I’m not sure you get that with high production commercial vineyards.
The feature of the wines that come out of this place is this balance, it’s not the wine making, it’s the power and the elegance of the fruit.
I believe Stephen George has been involved for many years ?
When the young winemaker left in 1980, we needed some serious help.
Charles Hargraves, a sparkling wine maker for one of the big companies, was living in Aberfeldy and working for Remy Martin at the time.
So I asked him to come and have a look at our wine. He had a very astute palate, but he said that white wines were really his thing. He said “The guy you really need to talk to is my friend Stephen George, because he loves reds.”
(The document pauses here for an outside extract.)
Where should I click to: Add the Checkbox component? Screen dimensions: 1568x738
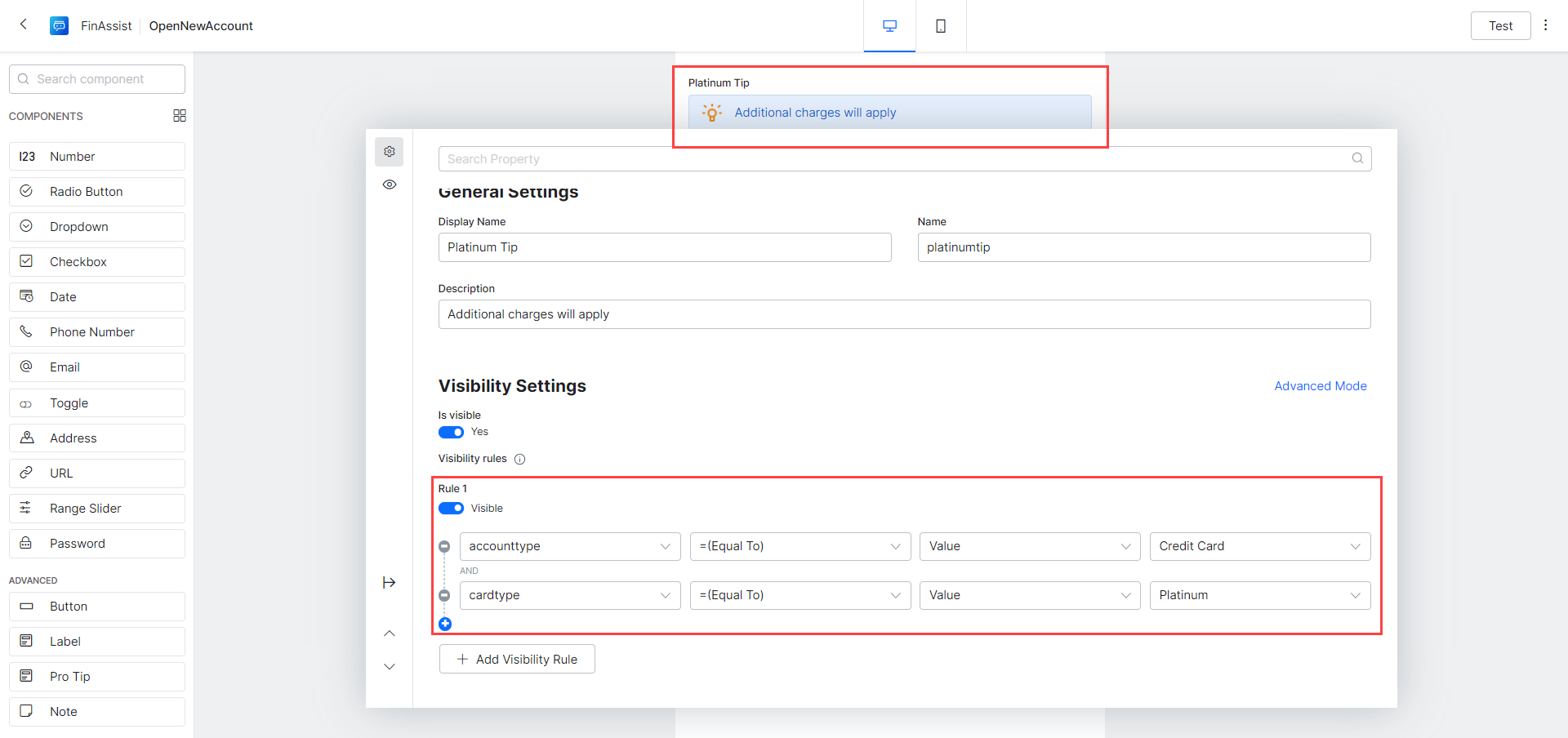pos(97,262)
Now Stephen’s dad had started Skillogalee, and he had just come back from a long time travelling the world and finishing his wine course.
We met his mum and she said, “You and Stephen will get on really well.”
I went over to see him, and asked if he could come and look at the wines and give me some advice.
That was in about 1982, we became quite friendly right away.
I started off completely ignorant with no knowledge, Stephen would say something to me like “what you need here is a wood policy”.
So we trashed all the big wood, distilled all the wine, and kept what was worthwhile.
Some of the old 1970’s wines are magnificent, but you can see that the wood was tired. He’s got a superb palate.
When Remington Norman wrote the book ‘Rhone Renaissance’, he asked who the winemaker was, I said,
“I’m the arms and legs… Stephen’s the palate and Lita’s the brains.”
Nice fellow Remington.
Blending, we don’t do a lot of blending here, we do some….but Stephen really comes into his own then.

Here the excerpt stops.